== Segment start ==

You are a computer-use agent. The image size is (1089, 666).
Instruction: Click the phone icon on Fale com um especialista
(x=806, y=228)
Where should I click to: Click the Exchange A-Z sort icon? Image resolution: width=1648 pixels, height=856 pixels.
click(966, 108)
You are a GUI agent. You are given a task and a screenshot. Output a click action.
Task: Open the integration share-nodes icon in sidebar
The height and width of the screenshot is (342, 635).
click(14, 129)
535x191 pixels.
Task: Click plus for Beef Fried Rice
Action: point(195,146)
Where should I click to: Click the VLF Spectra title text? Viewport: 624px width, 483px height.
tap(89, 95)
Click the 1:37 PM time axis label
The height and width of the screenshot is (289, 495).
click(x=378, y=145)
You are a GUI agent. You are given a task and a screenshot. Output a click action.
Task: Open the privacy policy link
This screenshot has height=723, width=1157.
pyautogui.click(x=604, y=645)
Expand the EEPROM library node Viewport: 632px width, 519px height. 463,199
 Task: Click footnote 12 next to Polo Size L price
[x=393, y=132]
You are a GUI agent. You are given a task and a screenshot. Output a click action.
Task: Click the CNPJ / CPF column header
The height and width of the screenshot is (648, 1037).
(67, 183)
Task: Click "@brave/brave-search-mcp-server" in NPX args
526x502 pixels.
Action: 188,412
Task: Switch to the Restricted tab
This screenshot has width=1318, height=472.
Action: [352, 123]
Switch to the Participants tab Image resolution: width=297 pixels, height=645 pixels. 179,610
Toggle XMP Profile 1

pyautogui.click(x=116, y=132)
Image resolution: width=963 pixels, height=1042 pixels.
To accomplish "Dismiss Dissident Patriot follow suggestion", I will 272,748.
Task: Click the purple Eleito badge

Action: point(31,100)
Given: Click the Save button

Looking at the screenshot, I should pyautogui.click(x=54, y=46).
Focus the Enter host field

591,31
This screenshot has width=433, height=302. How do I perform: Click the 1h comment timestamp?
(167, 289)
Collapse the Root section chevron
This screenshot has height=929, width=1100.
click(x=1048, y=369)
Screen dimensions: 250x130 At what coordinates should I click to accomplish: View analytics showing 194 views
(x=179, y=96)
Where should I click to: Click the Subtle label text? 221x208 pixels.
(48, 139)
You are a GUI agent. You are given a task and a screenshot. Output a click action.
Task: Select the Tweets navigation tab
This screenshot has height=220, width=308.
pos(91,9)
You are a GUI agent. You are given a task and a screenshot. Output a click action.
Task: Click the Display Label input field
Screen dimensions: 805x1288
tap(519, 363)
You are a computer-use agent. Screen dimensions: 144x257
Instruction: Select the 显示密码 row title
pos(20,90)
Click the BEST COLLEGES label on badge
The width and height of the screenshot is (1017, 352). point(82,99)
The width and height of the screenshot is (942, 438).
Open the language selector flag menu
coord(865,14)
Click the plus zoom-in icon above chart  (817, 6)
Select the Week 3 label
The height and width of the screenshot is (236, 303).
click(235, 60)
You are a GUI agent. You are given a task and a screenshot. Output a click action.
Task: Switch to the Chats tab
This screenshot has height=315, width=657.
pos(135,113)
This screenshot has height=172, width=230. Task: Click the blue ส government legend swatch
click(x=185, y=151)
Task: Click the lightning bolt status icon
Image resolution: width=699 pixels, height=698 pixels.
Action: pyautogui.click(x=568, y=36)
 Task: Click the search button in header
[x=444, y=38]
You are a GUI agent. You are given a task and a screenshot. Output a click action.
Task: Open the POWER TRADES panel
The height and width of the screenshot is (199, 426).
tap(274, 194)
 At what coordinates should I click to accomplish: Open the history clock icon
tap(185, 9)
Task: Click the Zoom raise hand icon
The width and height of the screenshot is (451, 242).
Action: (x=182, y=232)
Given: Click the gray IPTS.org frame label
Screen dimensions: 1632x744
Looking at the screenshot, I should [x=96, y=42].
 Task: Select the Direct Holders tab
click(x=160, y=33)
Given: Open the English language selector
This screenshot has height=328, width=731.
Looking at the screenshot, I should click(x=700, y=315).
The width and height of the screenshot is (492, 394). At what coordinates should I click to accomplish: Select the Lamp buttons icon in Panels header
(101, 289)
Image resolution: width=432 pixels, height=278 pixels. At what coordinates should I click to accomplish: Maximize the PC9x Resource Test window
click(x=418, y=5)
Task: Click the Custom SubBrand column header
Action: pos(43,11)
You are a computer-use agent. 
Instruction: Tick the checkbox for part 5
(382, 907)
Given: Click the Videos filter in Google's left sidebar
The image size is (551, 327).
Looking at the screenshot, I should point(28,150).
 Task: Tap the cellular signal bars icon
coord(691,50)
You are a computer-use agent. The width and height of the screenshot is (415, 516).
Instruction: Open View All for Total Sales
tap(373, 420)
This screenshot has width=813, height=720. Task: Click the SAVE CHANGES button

== Segment end ==

What you have to do. What are the lines of the data above that include the string "Switch"? Copy them.

Answer for this exercise.
Task: Switch to the Restricted tab
Switch to the Participants tab Image resolution: width=297 pixels, height=645 pixels. 179,610
Task: Switch to the Chats tab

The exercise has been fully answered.